The demands include immediate reversal of anti-worker technologies such as the National Mobile Monitoring System (NMMS) and the Aadhaar-Based Payment System (ABPS), which have proven to be opaque and arbitrary.
The open letter also threatens that lakhs of workers will vote for the party which takes initiative to revive MGNREGA.

Addressing workers, Maheshwari from Bihar’s Muzaffarpur said that workers in her panchayat are routinely denied their wages on account of NMMS, with officials claiming their names were not on the muster rolls despite their completion of work.

Maheshwari said: “The workers assert that these technologies have resulted in the exclusion of thousands of workers, delays in wage payments, and denial of work, thereby undermining the very spirit of the NREGA.”

A particularly egregious issue raised during the protest was the total suspension of NREGA work in Bengal since December 2021. The workers from Bengal said that alleging implementation leakages, the Centre had invoked Section 27 of the MGNREGA Act, freezing funds for the state and halting all work. As a result, thousands of workers in Bengal have not been paid for their work completed before the suspension, nor have they been able to access new employment under NREGA for nearly three years.

Ambarish from West Bengal’s Purulia district derides the Central Government’s logic of making workers suffer for corruption on the part of government officials.

Workers alleged that middlemen pocket a large portion of workers’ wages and claimed that there is complete absence of political will to address such practices despite these being open secrets.

The workers highlighted that despite their repeated attempts to seek dialogue with the Union rural development minister, they have only been met with roadblocks and broken promises.

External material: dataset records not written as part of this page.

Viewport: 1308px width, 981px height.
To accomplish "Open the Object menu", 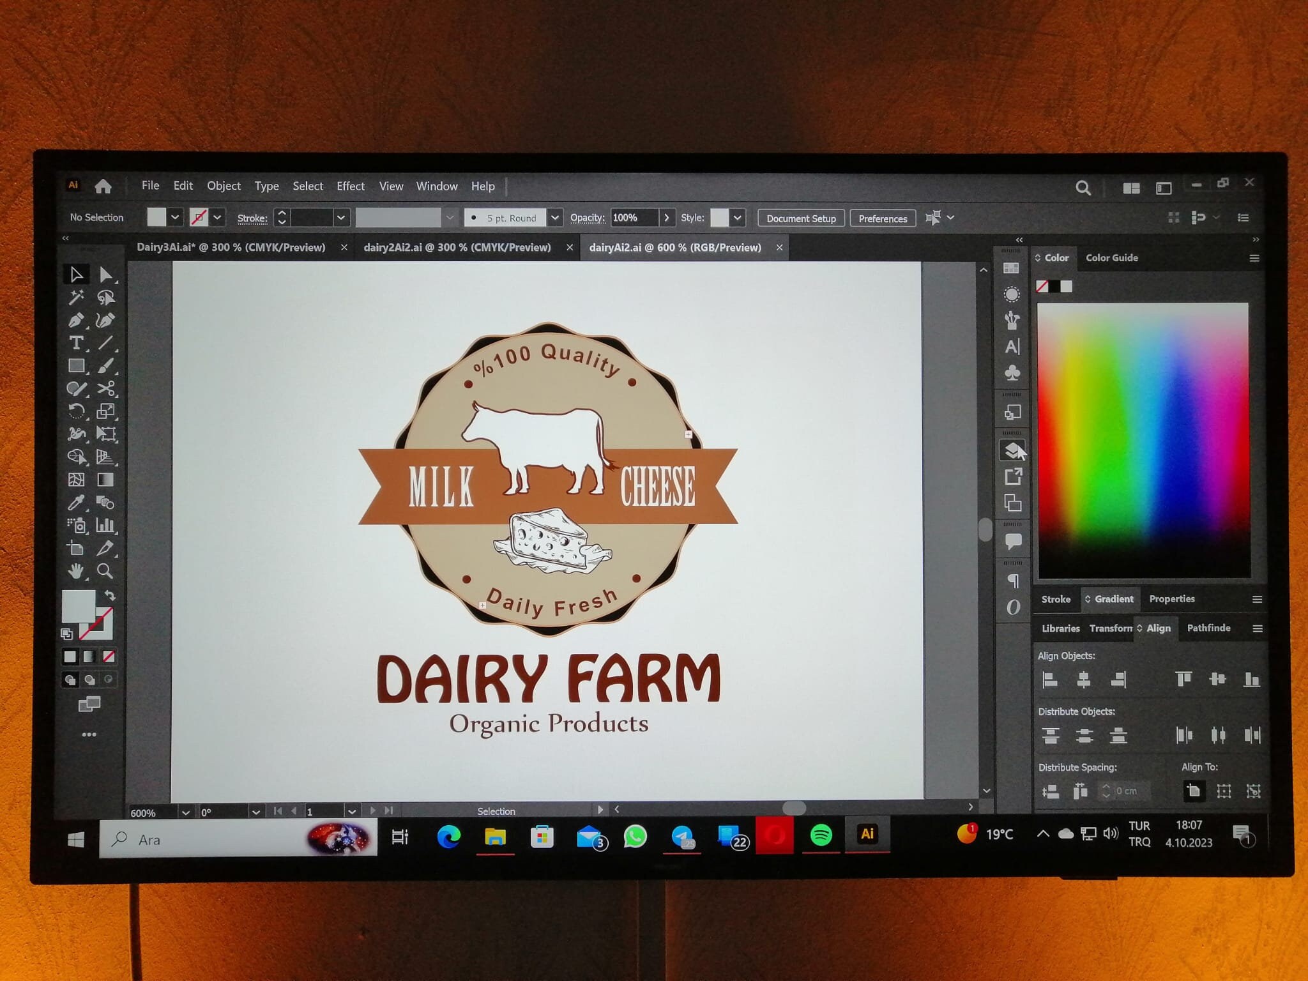I will pos(224,186).
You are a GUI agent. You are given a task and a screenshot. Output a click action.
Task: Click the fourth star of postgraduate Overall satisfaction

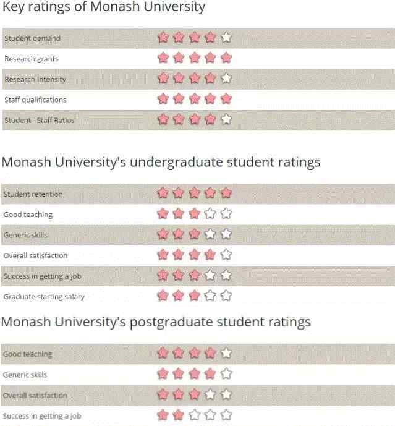click(211, 394)
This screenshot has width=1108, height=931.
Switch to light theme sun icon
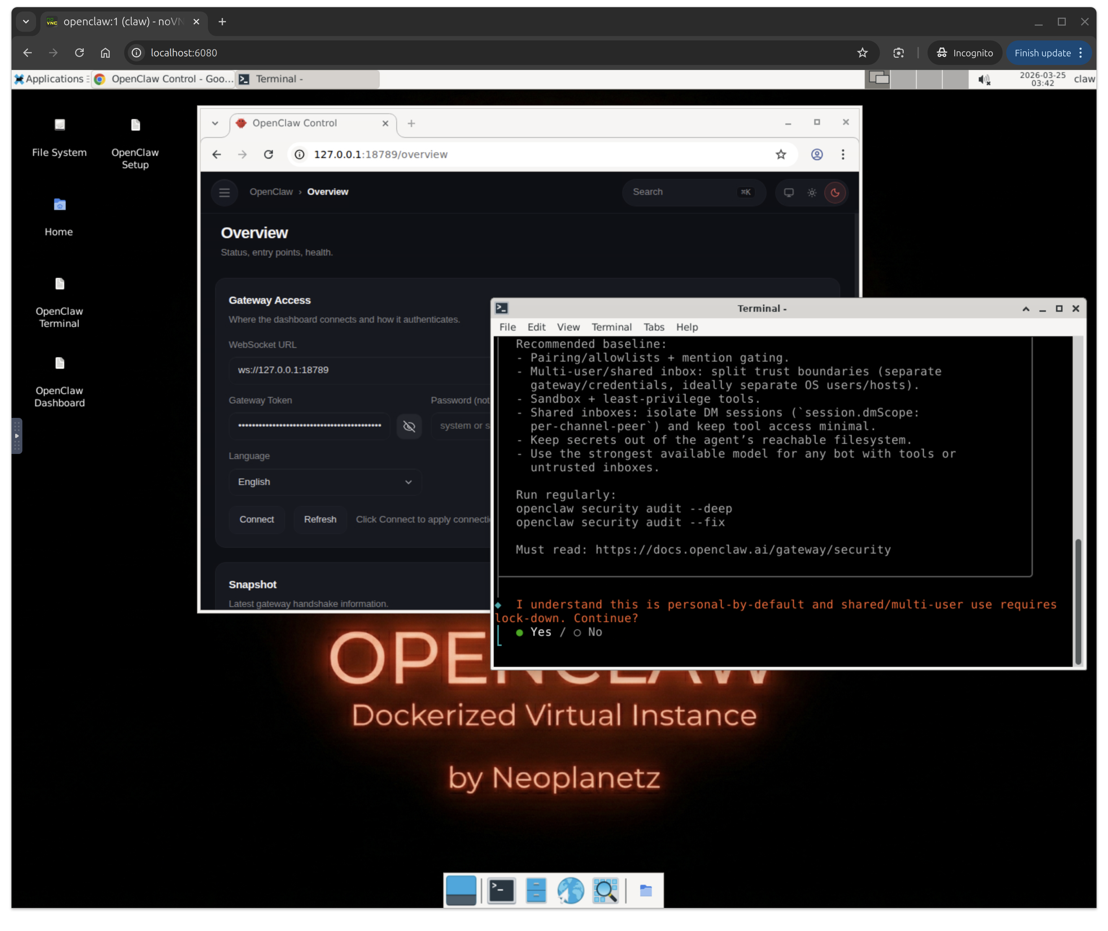click(x=812, y=193)
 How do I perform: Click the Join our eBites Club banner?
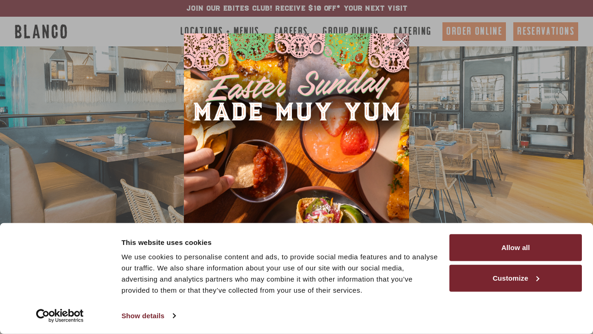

James Herenj from the Jharkhand NREGA Watch claimed: “The most recent disappointment came just last week when a scheduled meeting on September 24 was abruptly cancelled without any explanation. This meeting was supposed to include representatives from NREGA workers’ unions across the country, but only one of the six proposed worker representatives was approved by the MoRD — further evidence of the ministry’s unwillingness to listen to the voices of those directly impacted.”